Plus, the statistics support the suppositions: 

  • 63% of companies using marketing automation outperform competitors (Moosend)
  • Businesses using marketing automation to nurture prospects experience a 451% increase in qualified leads (Ascend2)
  • Automation could save enterprises more than $1 trillion annually in costs associated with poor lead management (wrike/Citrix)
  • 80% of marketing automation users see improved lead generation, and 77% see more conversions (Invesp)
  • Automation improves sales productivity by 14.5% (Nucleus Research)
  • Automation grows the sales pipeline by 10% (Nucleus Research)
  • Automation can lead to a 30% increase in deal closures, an 18% decrease in sales cycle, and a 14% decrease in sales administration time (IDC)
  • Automation reduces marketing overhead by 12.2% (Nucleus Research)
  • Omnichannel marketing automation produces 90% higher customer retention rates (Omnisend)

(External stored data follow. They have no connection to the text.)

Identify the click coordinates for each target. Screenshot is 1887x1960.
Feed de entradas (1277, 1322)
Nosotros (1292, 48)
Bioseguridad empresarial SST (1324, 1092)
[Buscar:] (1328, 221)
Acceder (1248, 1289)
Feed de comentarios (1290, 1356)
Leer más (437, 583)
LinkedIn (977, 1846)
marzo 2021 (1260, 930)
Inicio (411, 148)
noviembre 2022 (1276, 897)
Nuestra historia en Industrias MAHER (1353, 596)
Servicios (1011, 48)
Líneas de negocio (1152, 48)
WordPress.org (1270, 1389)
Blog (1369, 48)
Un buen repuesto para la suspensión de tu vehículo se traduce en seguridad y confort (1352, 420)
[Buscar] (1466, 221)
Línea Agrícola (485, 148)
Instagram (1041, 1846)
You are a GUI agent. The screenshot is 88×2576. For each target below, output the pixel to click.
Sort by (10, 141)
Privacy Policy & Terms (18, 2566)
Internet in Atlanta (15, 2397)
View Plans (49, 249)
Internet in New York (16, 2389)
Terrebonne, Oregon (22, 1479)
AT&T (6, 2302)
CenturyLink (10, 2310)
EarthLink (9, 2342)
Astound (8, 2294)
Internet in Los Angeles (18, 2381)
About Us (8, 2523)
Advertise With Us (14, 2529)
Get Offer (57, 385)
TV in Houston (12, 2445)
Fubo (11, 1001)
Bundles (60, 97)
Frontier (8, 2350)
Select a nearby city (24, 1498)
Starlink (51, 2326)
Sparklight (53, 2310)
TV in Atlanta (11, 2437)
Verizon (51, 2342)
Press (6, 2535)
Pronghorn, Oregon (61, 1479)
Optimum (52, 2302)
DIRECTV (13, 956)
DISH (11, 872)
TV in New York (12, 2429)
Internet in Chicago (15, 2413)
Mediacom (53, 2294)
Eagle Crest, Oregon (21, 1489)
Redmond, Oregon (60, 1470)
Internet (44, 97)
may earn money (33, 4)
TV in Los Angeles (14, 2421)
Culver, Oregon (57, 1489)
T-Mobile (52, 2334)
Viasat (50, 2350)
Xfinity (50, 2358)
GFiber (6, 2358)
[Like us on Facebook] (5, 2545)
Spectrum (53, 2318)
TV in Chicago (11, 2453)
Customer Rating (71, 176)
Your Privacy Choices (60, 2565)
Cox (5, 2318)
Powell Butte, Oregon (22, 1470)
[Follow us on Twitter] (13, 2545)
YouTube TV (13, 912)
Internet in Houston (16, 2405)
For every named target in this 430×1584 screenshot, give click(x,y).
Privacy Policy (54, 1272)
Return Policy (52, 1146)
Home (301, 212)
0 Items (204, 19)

a woman experiences augmented reality as part of an experience provided by a company focused on personalized marketing

For customers, too, the benefits outweigh any risks. Sure, companies that do automation wrong may send you sales emails about products you’ve already purchased, or redirect your support query to a documentation page that doesn’t answer your question. But when done right, automation facilitates the very experiences customers seek. Here’s how:

  • Personalized content. With automation, you can use the data you’ve already collected to deliver the most pertinent content, at the right time and on the right platform, as well as across platforms for a consistent omnichannel experience. Marketers using three or more channels in any one campaign report a 287% higher purchase rate than those using only one, and organizations with strong omnichannel customer engagement retain nearly nine of 10 customers.
  • The right answers, faster. Most CX professionals still don’t have the strategies or tactics to deliver the frictionless, personalized experiences customers are demanding today. With the right automation solution, you can remedy customer contact pain points, improve self-service experiences, supplement agent support and streamline back-office processes, making customer centricity a reality.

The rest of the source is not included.